Let’s manually approximate a simple function with a ReLU neural network
Trying to get an intuitive understanding how they work
I was playing around with a homemade implementation of a neural network with Rectified Linear Units as the basic building blocks. I’d read that a network with a single hidden layer of these should in principle be capable of approximating any continuous 1-dimensional function, but had some trouble intuitively grasping why that should be true. The underlying principle is that we generate a piecewise-linear approximation of whatever the real function is, which is clear enough. But what happens with the input values as they flow through the network?
Let’s start at the beginning: the ReLU activation function is simply this:
f(x) = max(0, x)
It’s just the input value if that is greater or equal 0, or otherwise 0.
We can use these units in a neural network, in this case we have 1 input neuron, 3 ReLUs in the hidden layer and 1 output neuron:
Each ReLU has one bias value and one weight (b and v values) so the output of the entire unit in respect to its single input x is:
f(x) = max(0, b + v*x)
The output neuron accumulates the weighted outputs of each ReLU. It is itself NOT a ReLU, or we could only generate functions that have no negative values! The output z is then, in respect to ReLU output values r1, r2, r3:
z=b0 + w1*r1 + w2*r2 + w3*r3
What comes out of each ReLU in isolation?
Given a bias and a weight value, we can visualize that each ReLU in the hidden layer generates a “ray” starting somewhere on the x-axis which radiates in some (always upward!) direction, and anywhere else is 0. Some examples of ReLU outputs:
The output neuron will multiply each of these inputs with a certain value, which can be interpreted as scaling them vertically (or inverting them if the weight is negative). All the scaled ReLUs are combined by adding them up, and then the output’s bias moves the whole thing up or down vertically.

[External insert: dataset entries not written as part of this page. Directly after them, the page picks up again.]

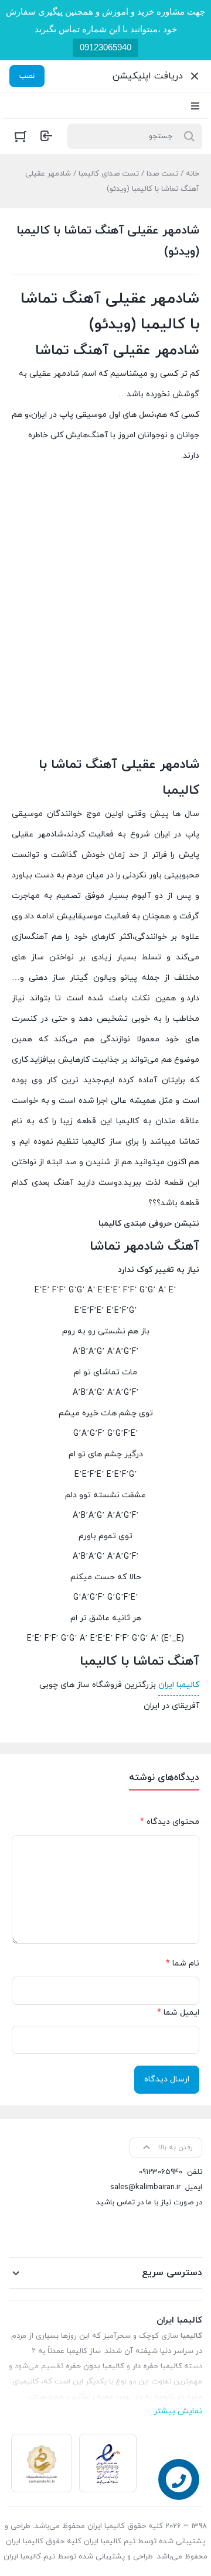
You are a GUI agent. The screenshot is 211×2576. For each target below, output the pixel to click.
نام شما (182, 1963)
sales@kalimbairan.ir (145, 2187)
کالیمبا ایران (178, 1684)
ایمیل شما (178, 2012)
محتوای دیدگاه (169, 1821)
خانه (192, 174)
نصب (27, 76)
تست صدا (162, 174)
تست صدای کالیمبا (109, 174)
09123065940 (105, 47)
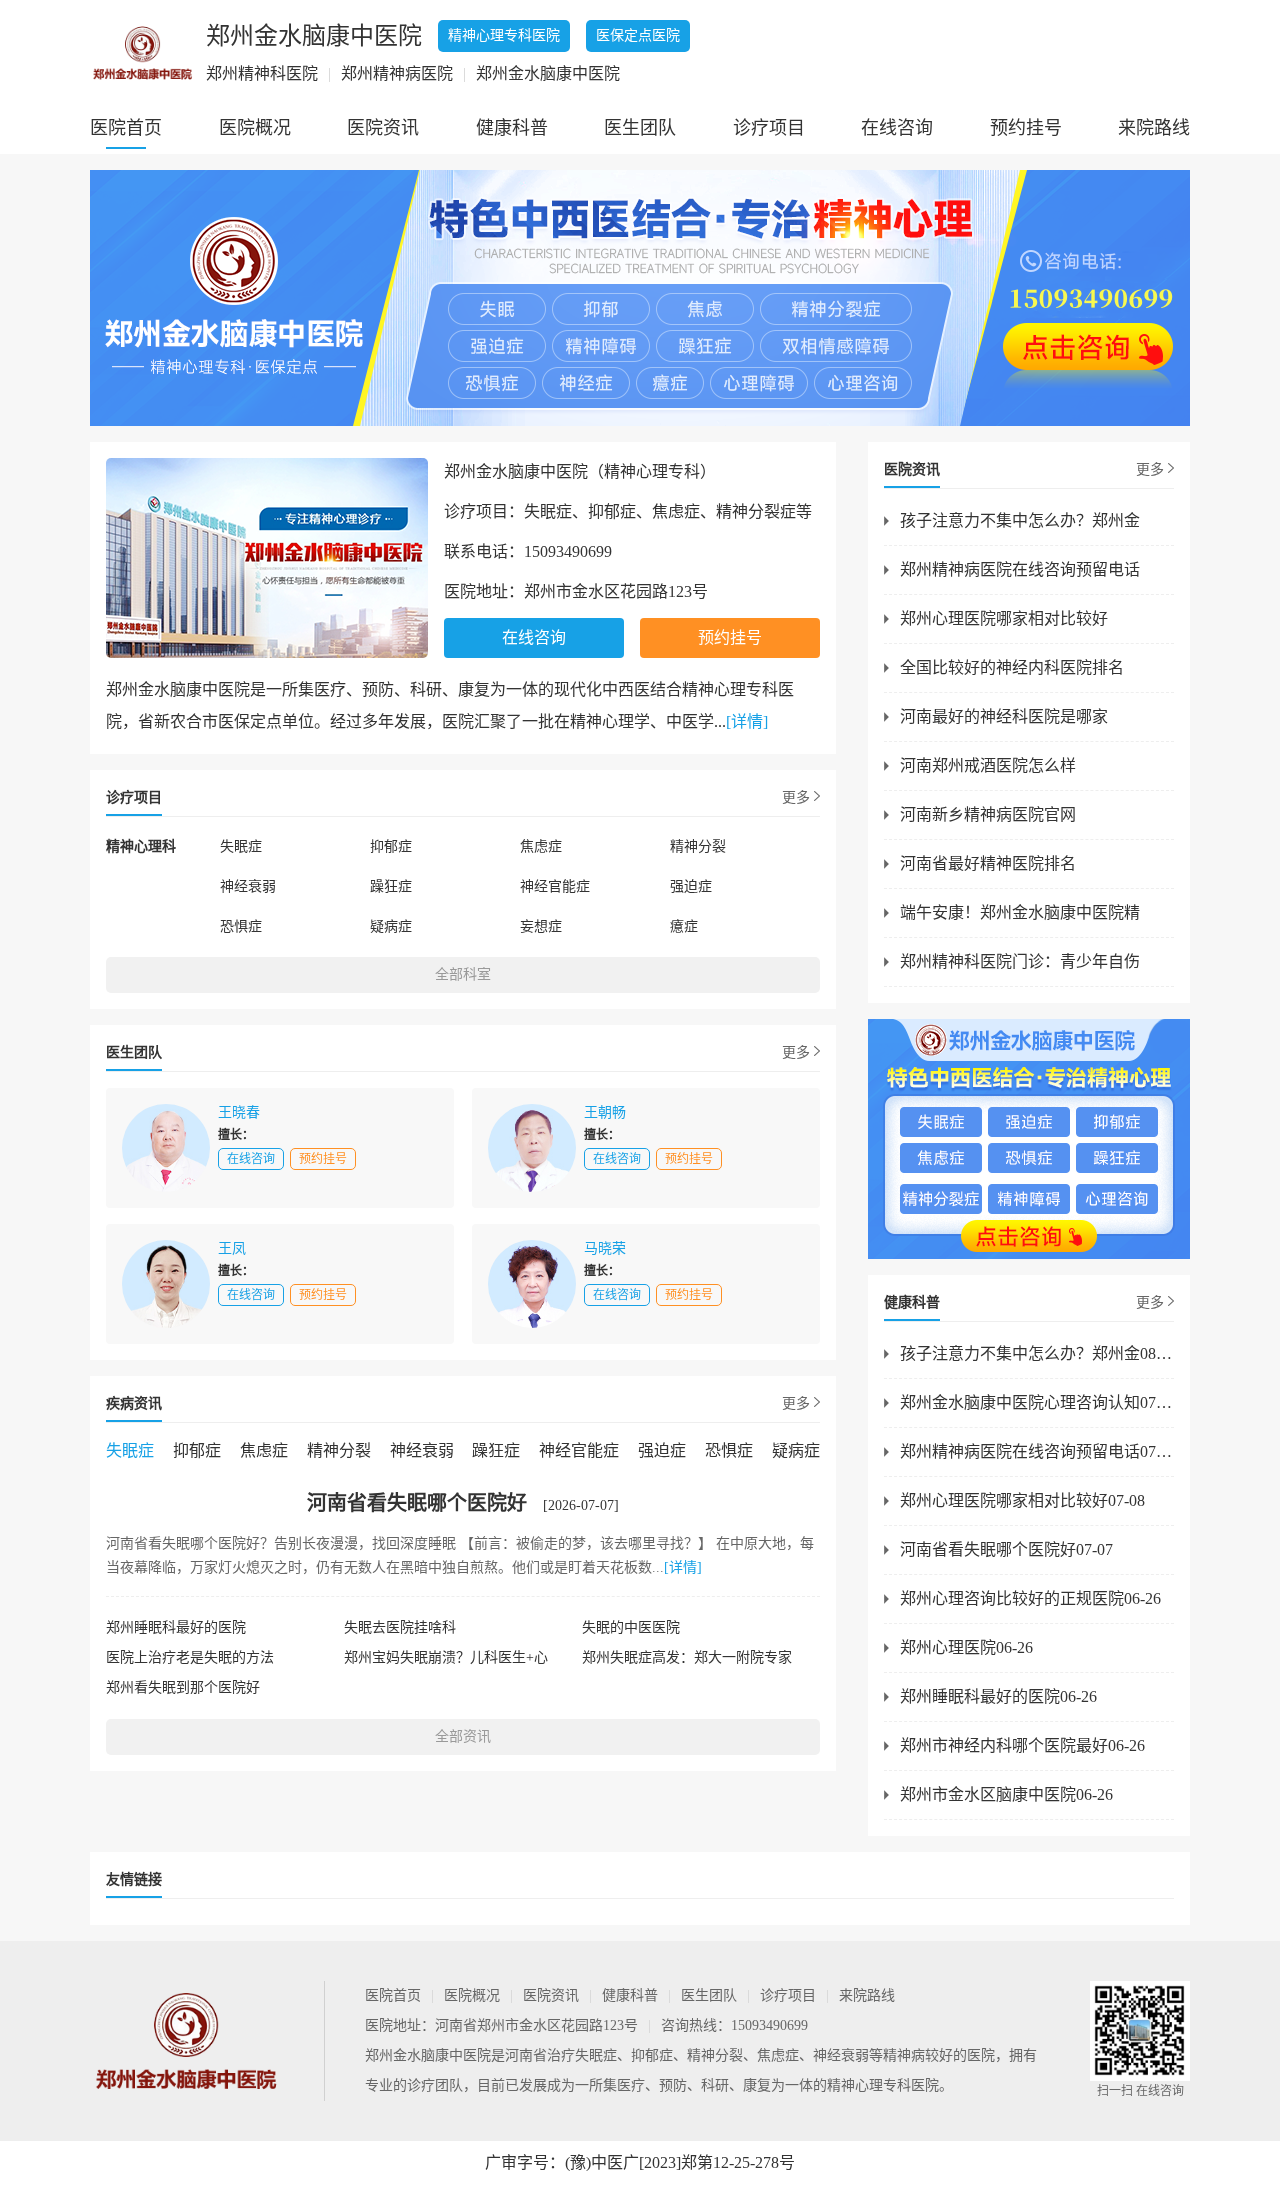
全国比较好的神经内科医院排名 (1012, 667)
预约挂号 (1026, 128)
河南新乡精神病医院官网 (988, 814)
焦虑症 (541, 846)
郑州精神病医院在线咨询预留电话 (1020, 569)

Building a piecewise-linear function
Let’s say we have been given a function to approximate which is defined by 3 line segments (we only care about the input range -1 ≤ x ≤ 1) between these 4 points:
The graph looks like this:
I would like to use each ReLU to generate one line segment each, starting with the leftmost segment being generated by ReLU 1, and then each following segment being generated by the next ReLU. With 3 segments we should need 3 ReLUs.

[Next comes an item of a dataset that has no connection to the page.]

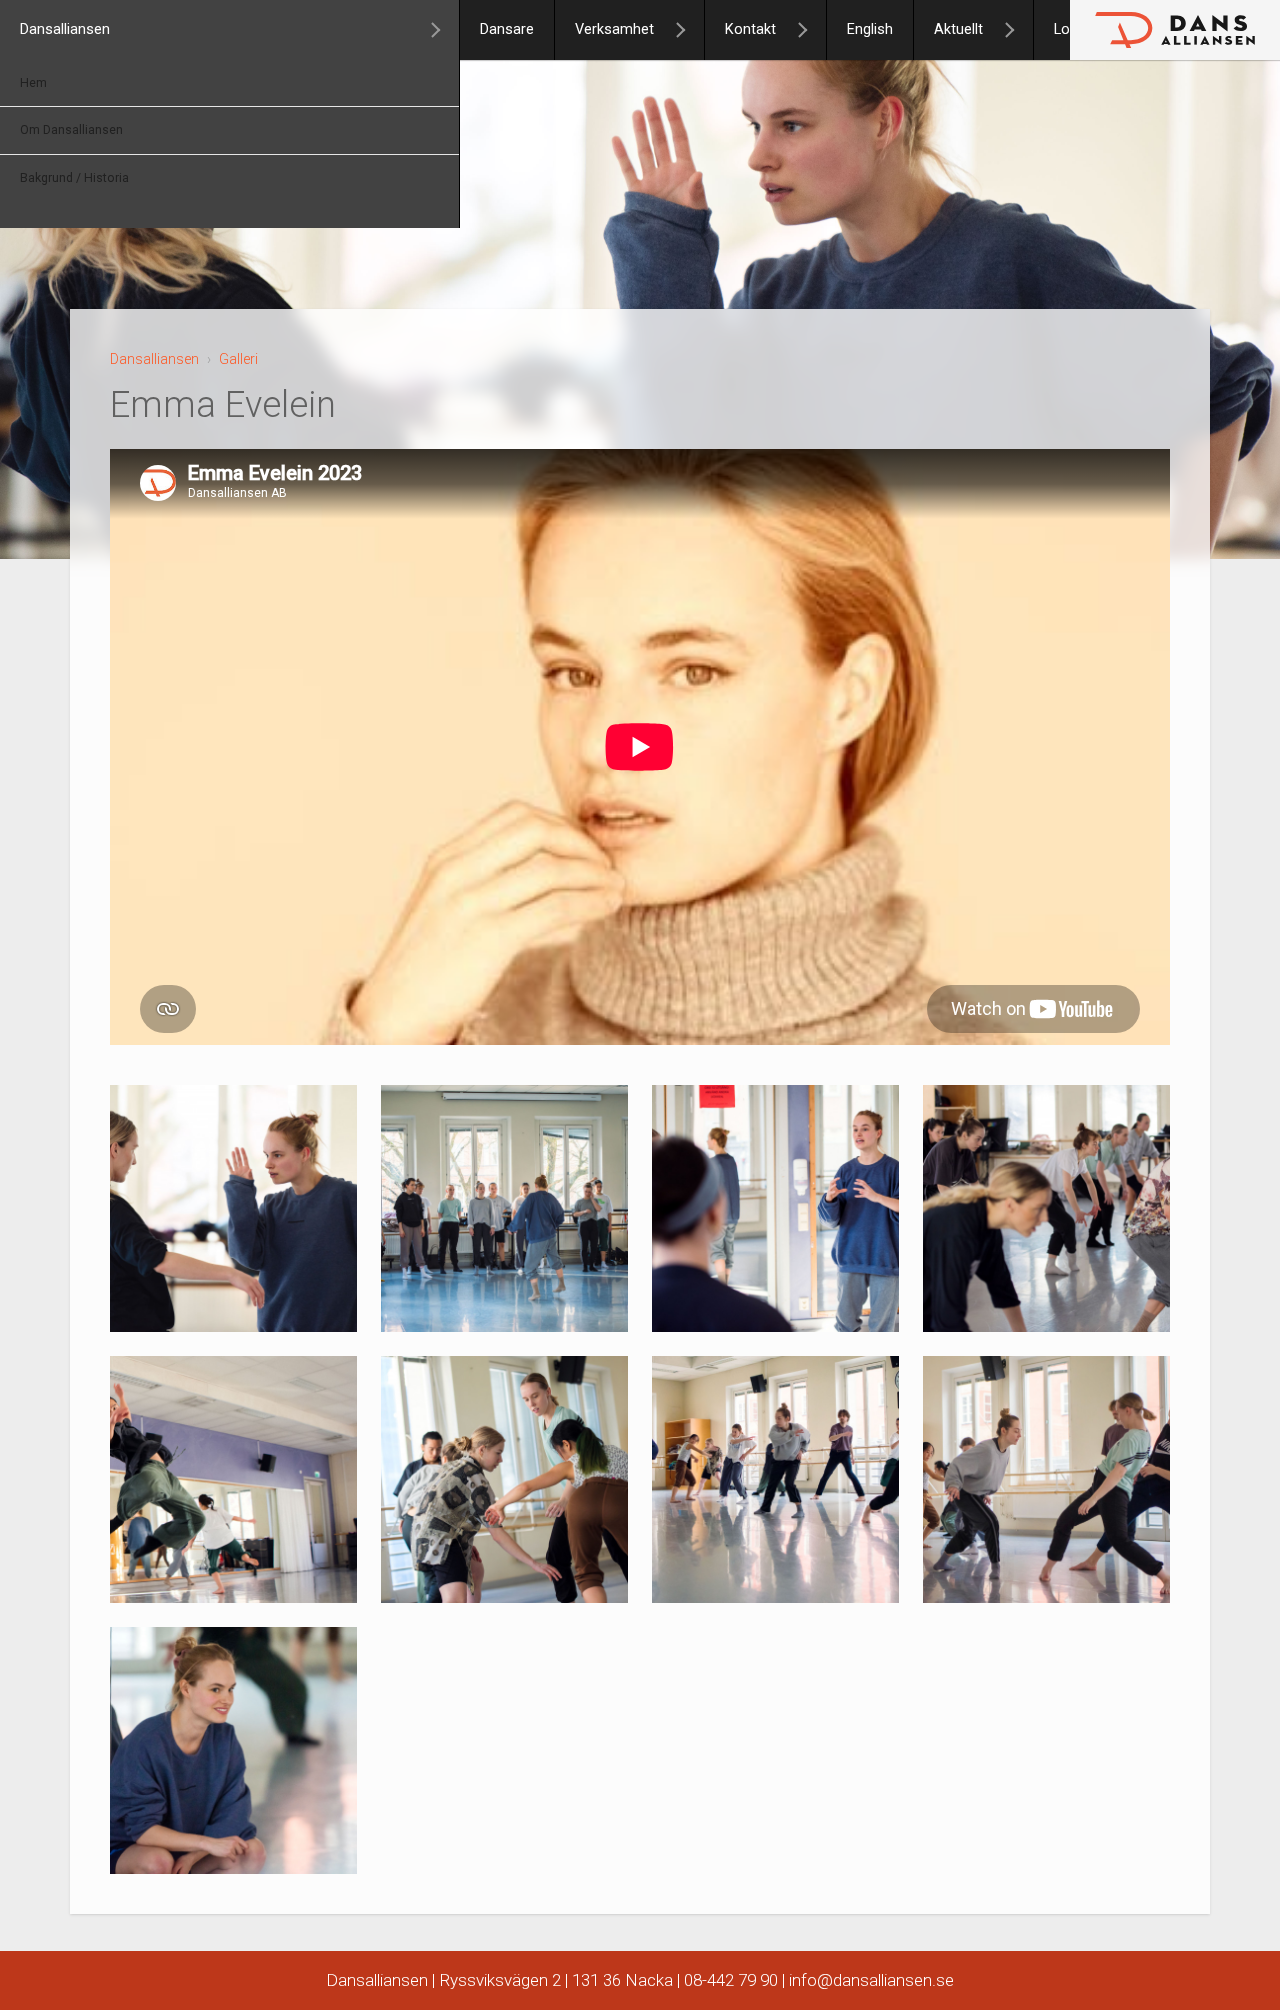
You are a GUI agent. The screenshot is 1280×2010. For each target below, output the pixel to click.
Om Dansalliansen (71, 130)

I found this trick to simplify the construction: we can hold the weights of the ReLUs at 1, and simply adjust their bias to move the generated “ray” left and right until the starting point is the starting x value of the segment the ReLU is supposed to generate. Then we adjust the relevant output weight so we get the desired direction of the ray. What this means is that each ReLU “bends” the previous ReLU’s ray into the direction we need for the new segment (because we effectively add one linear function to another, yielding a different linear function). So we start with these rays as the outputs of each ReLU, giving us the bias values b1, b2, b3 (=1, 0.5, 0) and all ReLU weights v1=v2=v3=0:
The first ReLU generates the first line segment, for which we will need to set the ray direction (requiring the associated output weight w1=4). We also need to set the output bias so that it starts at the correct y-axis position (b0=-1):
Now we hold the known values and adjust the output weight for ReLU 2 to generate segment 2 (yielding w2=-8):
And finally we do segment 3 with ReLU 3 (yielding w3=5 for the output weight):
So in principle using this approach we should be able to generate any piecewise linear (1-dimensional) function of N segments with a network that has N ReLUs in the hidden layer.

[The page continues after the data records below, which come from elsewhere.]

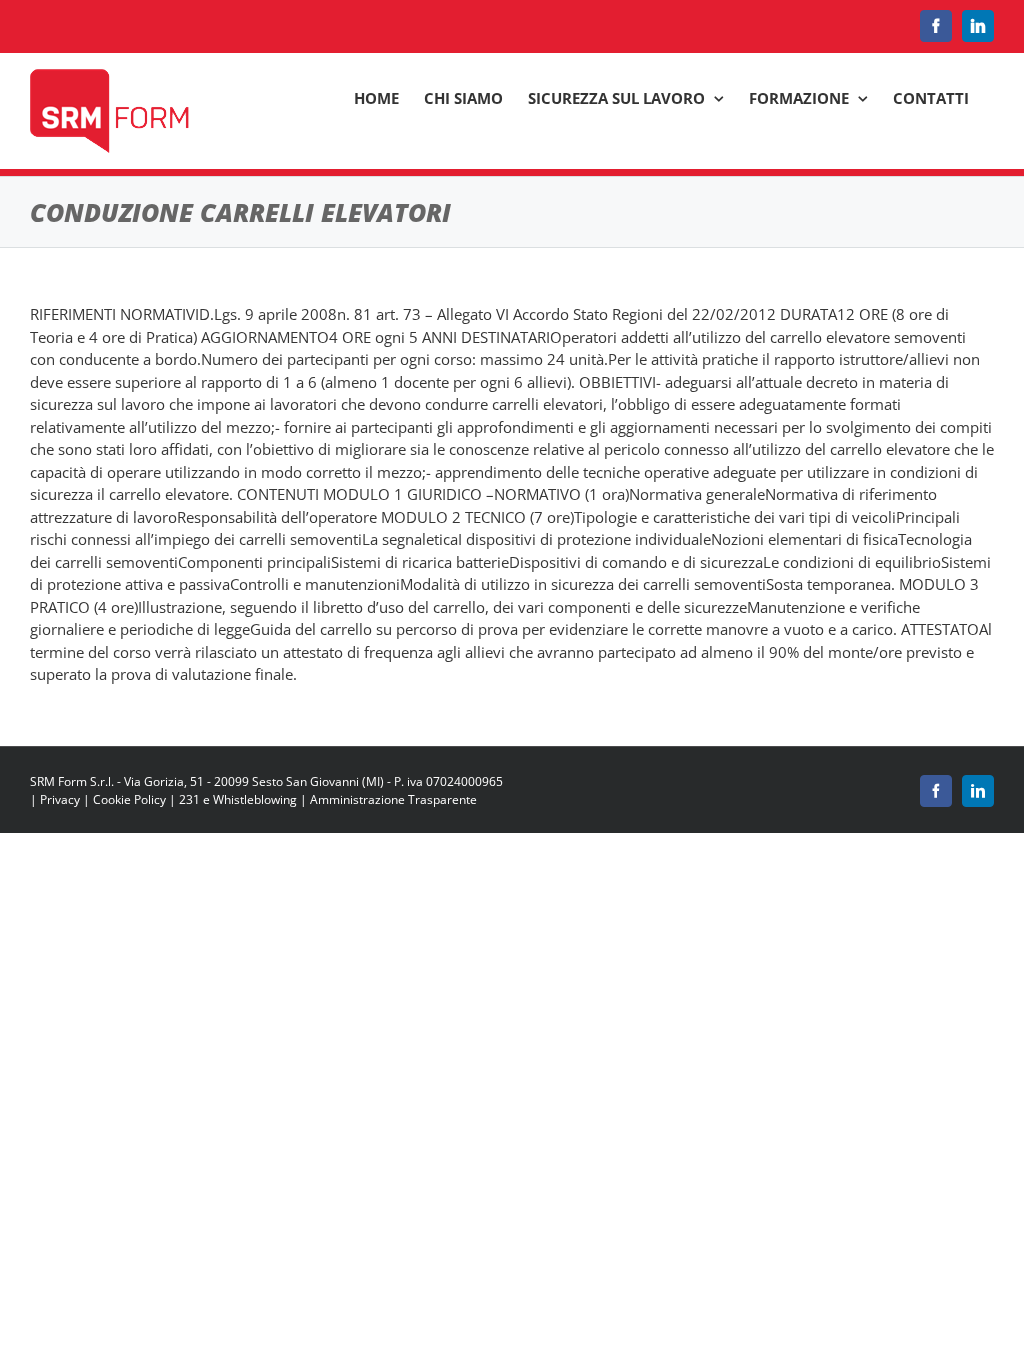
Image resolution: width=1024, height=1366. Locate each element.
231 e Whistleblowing (238, 799)
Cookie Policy (129, 799)
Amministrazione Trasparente (393, 799)
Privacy (60, 799)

Thinking about what this means for generating the network’s parameters with e.g. a stochastic algorithm, it’s clear that depending on the ReLU “rays” setup twiddling some parameters will have a greater impact on the entire function than others. For example, in the completed network changing the weight associated with ReLU 1 also affects everything to the right of segment 1:
Whereas changes to ReLU3-related parameter only moves that segment:
Next I’d like to look into the effect of having more than 1 hidden layers in a ReLU network.